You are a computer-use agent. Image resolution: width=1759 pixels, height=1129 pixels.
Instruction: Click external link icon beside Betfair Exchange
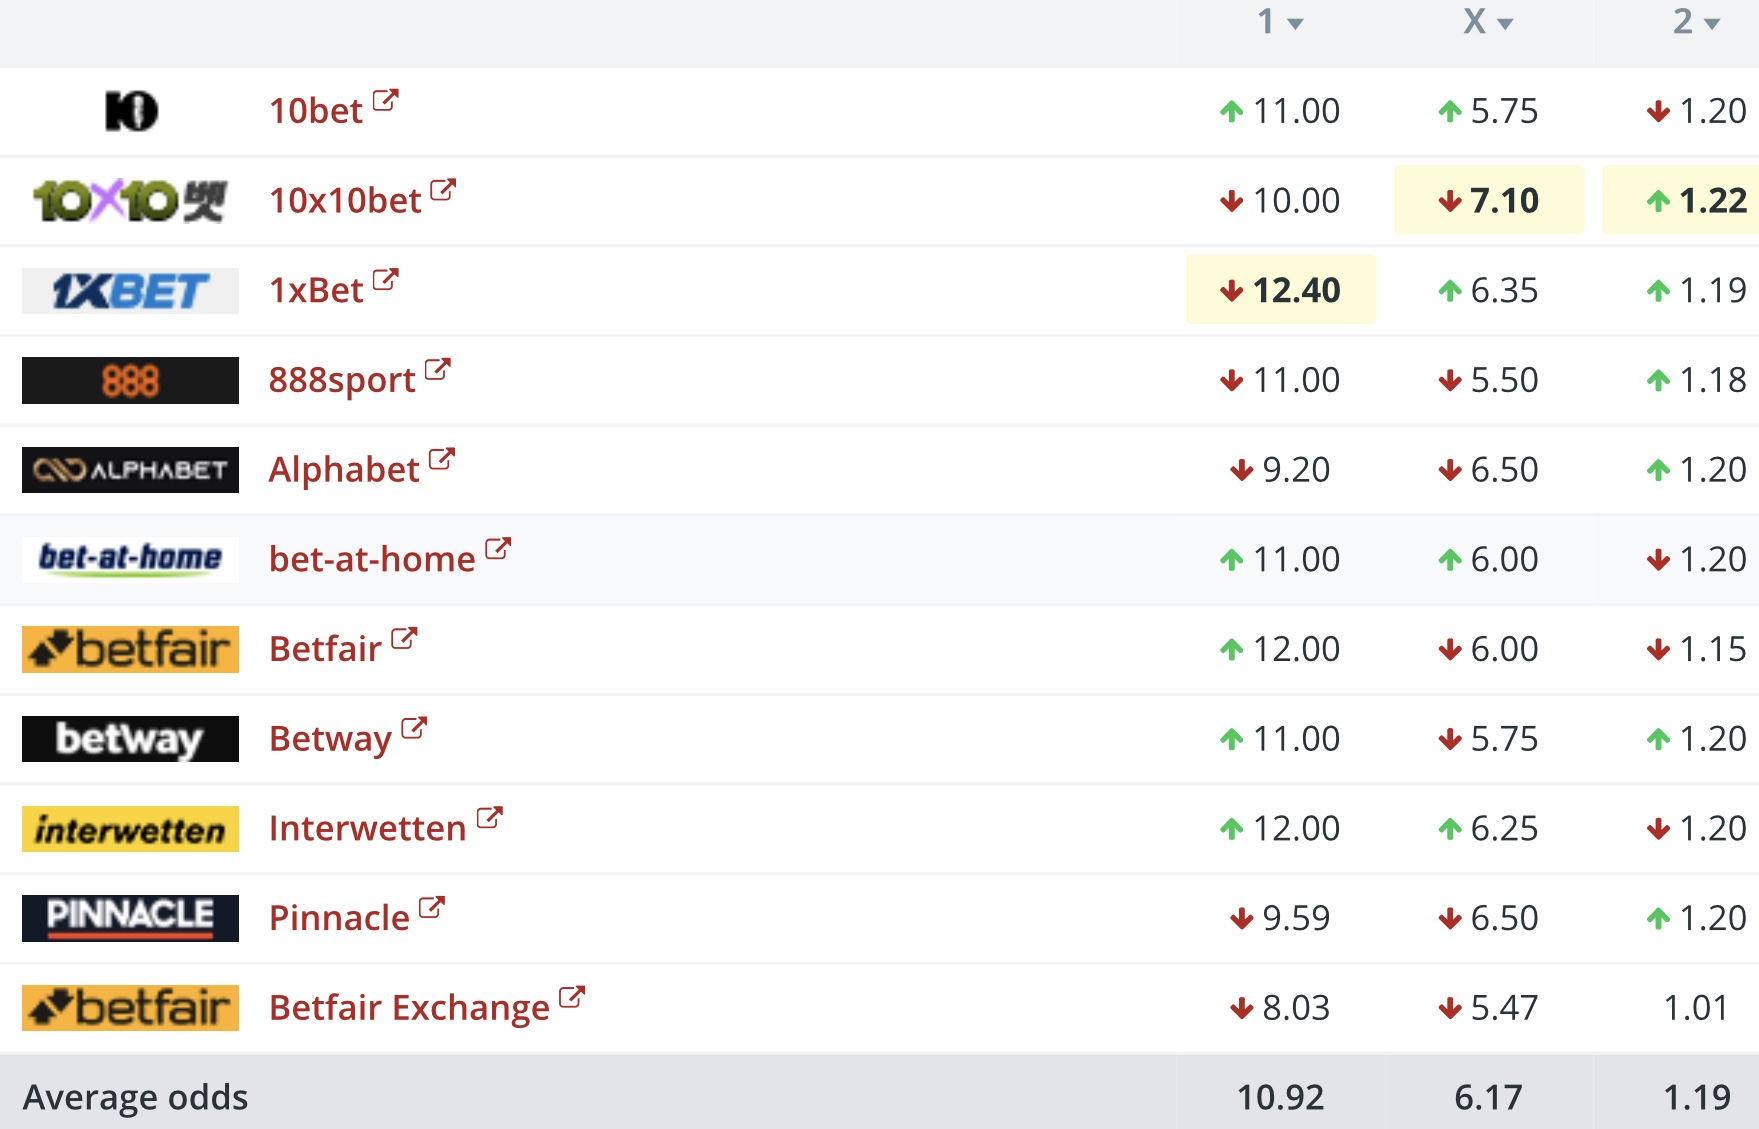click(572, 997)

────────────────

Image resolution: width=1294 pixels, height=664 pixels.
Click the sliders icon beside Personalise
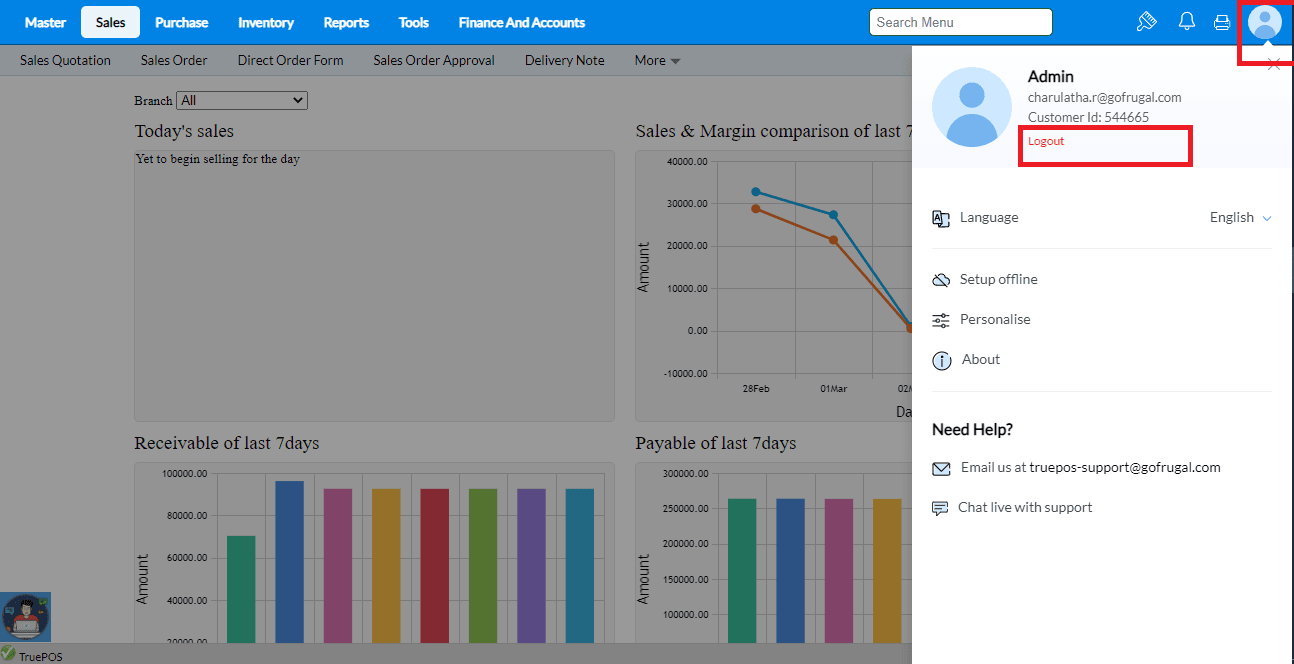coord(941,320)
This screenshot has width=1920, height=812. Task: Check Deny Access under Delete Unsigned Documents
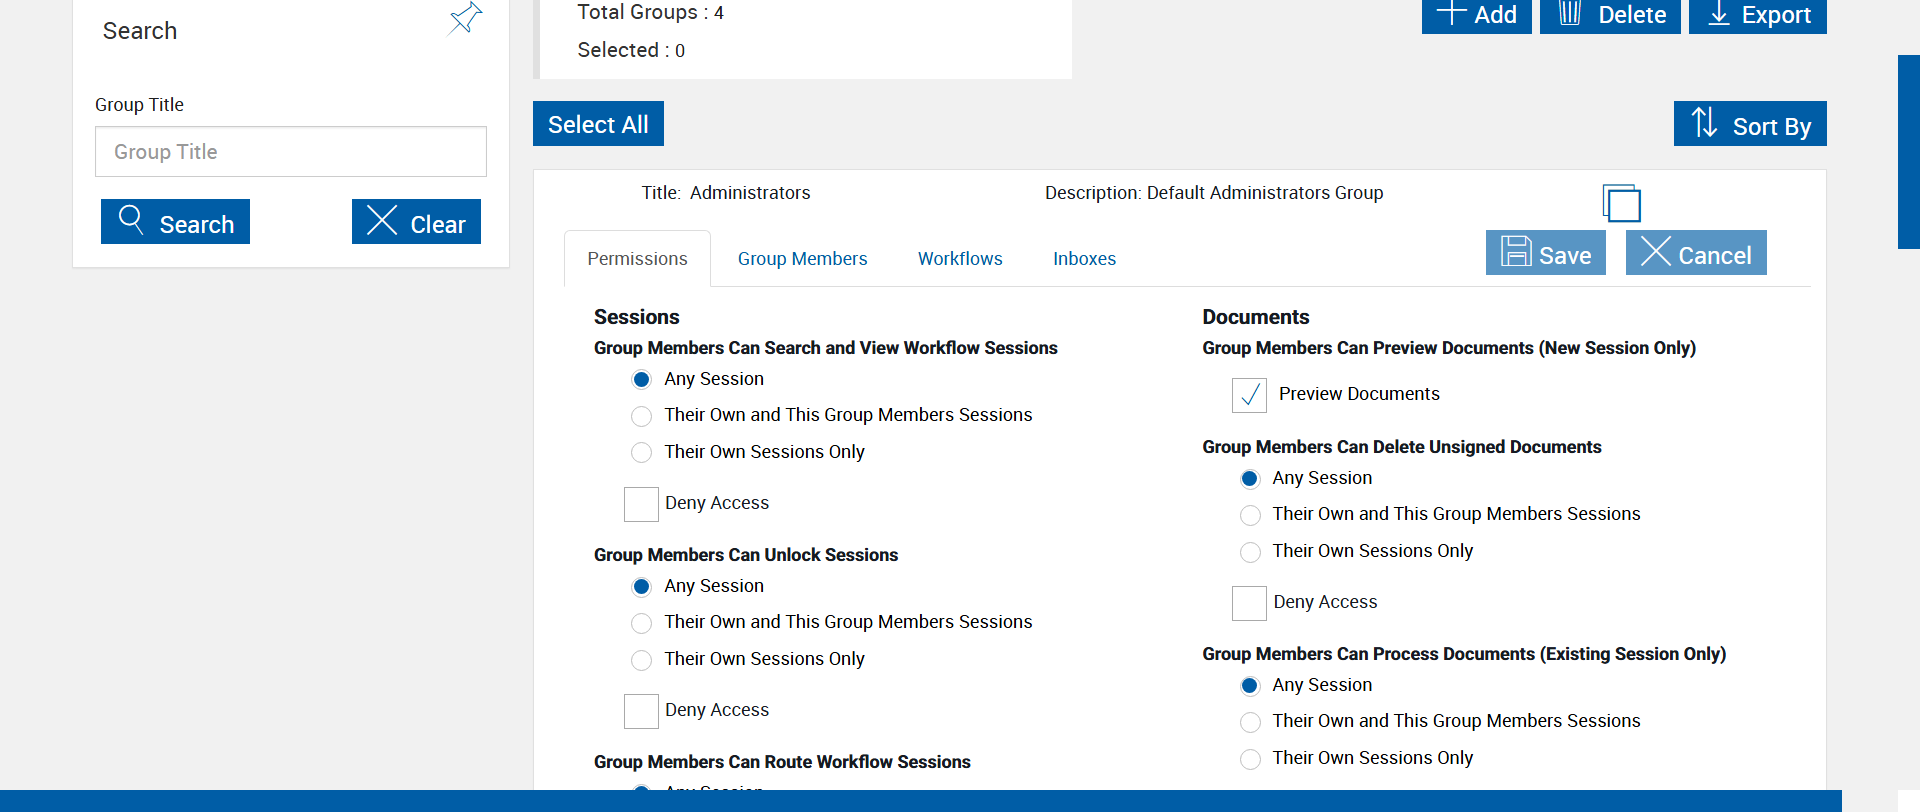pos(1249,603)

────────────────

DIRECTIONS FOR THIS TASK: All lines in the records that contain "resolution" are to be copied and returned.

ANSWER TO THIS PROBLEM:
You are a computer-use agent. Image resolution: width=1759 pixels, height=1129 pixels.
Image resolution: width=1294 pixels, height=664 pixels.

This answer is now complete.